Silicon-based solar cells might soon have had their day in the sun, as researchers find a way to make an emerging alternative stronger for less cost without compromising on efficiency.
Perovskite solar cells (PSCs) have shown promise in recent years as the future of solar power technology, only there's been a catch – to make them last, they've needed an expensive fix. That's all set to change, putting PSCs back on track.
A team of researchers from Switzerland's Ecole Polytechnique Fédérale de Lausanne (EPFL) returned to the drawing board with existing PSC technology to find a better solution for making the otherwise low-cost material stable enough to deal with whatever the Sun can throw at it.
Perovskite isn't so much a single mineral as a pyramid-like crystal structure with a particular formula.
Certain combinations of metals and halides are efficient at absorbing light and transferring a charge, making them great candidates for photovoltaic cells.
Not only that, their components are cheap, lightweight, and easy to assemble, making them potentially versatile and cost effective.
Over the past decade, their efficiency in converting solar radiation to electricity has sky-rocketed – from less than 4 percent in 2009 to now over 20 percent, putting them within reach of matching the 26.3 percent efficiency of cutting edge silicon-based cells.

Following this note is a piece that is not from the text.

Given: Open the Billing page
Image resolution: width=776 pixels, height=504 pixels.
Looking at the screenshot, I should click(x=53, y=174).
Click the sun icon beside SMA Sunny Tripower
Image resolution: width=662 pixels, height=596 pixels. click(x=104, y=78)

Solar cells based on silicon are currently the workhorse of the solar power industry, thanks to being cost efficient and strong enough to withstand the constant heat of a blazing sun.

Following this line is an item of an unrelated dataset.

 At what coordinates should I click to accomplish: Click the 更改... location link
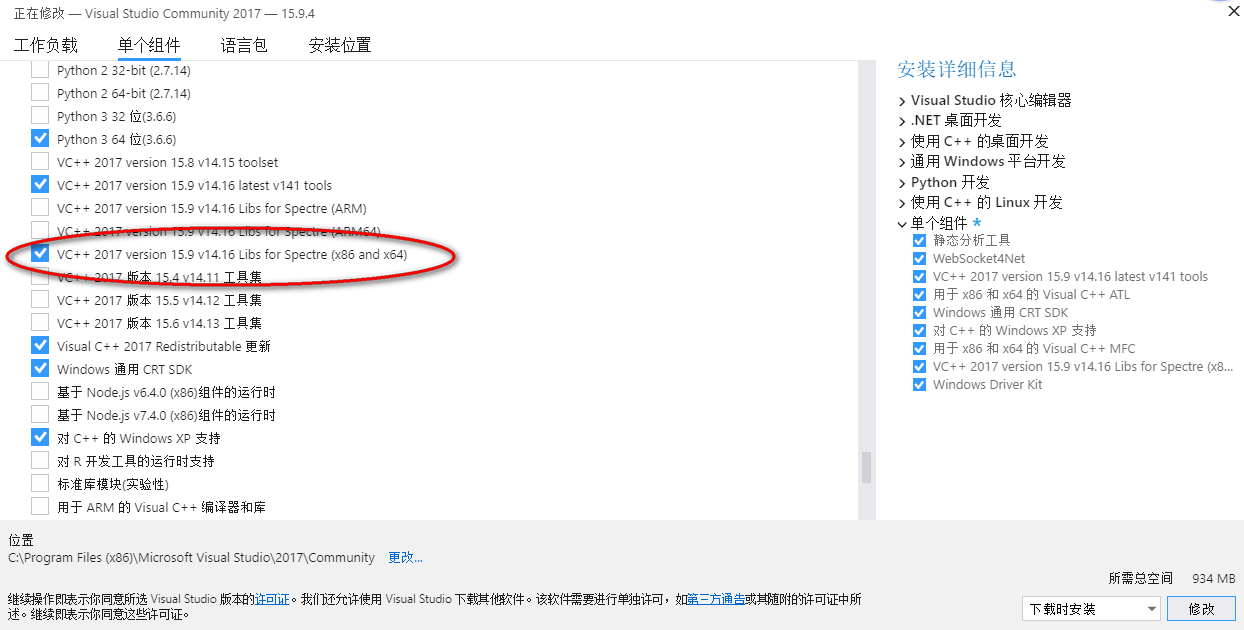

But pushing forward the boundaries of silicon photovoltaics has been slow going in recent years, with little ground made.
Some are wondering if we're backing the wrong horse; PSC solar cells could theoretically coast past silicon and reach efficiencies of over 30 percent.
But high efficiency cells made of PSC have to match silicon's ability to remain stable out in the weather for long periods of time. And so far, they don't.
To make PSC more efficient, researchers have experimented with adding different materials that can transport a gap in electrons – called a hole – swiftly and efficiently.
One of the best so far is cuprous thiocyanate (CuSCN), but it doesn't play nice with PSC.
But after a search for alternative options, researchers at EPFL think they might have found the way to make CuSCN and PSC play nice.
The team found a way to sandwich a spacer of graphene oxide and a thin gold contact between a 60 nanometre thick slice of CuSCN and a layer of perovskite.
As a result, the PSC could now deliver the goods for over 1,000 hours in 60 degree Celsius (140 degree Fahrenheit) heat, at a cost of just 5 percent in its maximum efficiency.
That might not quite be enough yet to see PSC rooftop cells being rolled out any time soon, but at this rate we could certainly expect this new solar technology to be on the horizon.
With solar energy exceeding expectations and becoming a booming industry, anything we can do to maintain that momentum will be a win for renewable energies.
Clearly a 'watch this space' for PSC solar cells in the next few years.
This research was published in Science.